> **WORK TO COMPLETE**:
Using the entries below, write out the line with "Viewport: 918px width, 513px height.", the line with "Task: Sort by Template Name column header", and every line in between, exactly as each is written.

> **INPUT FOR THIS TASK**:
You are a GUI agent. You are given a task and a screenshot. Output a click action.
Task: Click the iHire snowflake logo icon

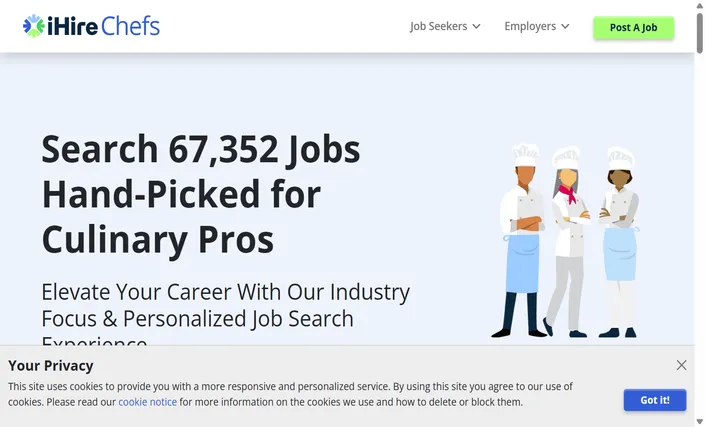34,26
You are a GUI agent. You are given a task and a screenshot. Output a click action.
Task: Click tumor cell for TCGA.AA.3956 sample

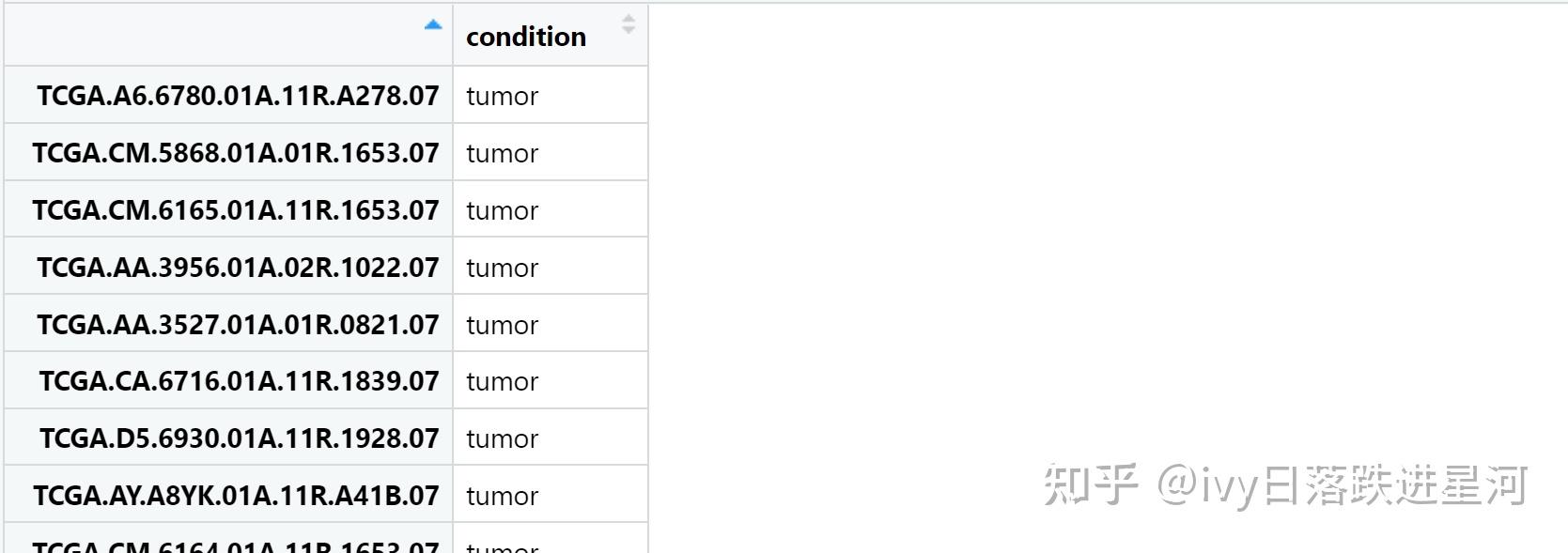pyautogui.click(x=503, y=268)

---

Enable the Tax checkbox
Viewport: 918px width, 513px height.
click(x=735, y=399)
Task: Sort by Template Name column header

---

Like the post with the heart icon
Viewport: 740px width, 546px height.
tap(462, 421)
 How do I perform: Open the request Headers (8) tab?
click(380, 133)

> **RESPONSE TO THE TASK**:
Viewport: 918px width, 513px height.
click(x=735, y=399)
Task: Sort by Template Name column header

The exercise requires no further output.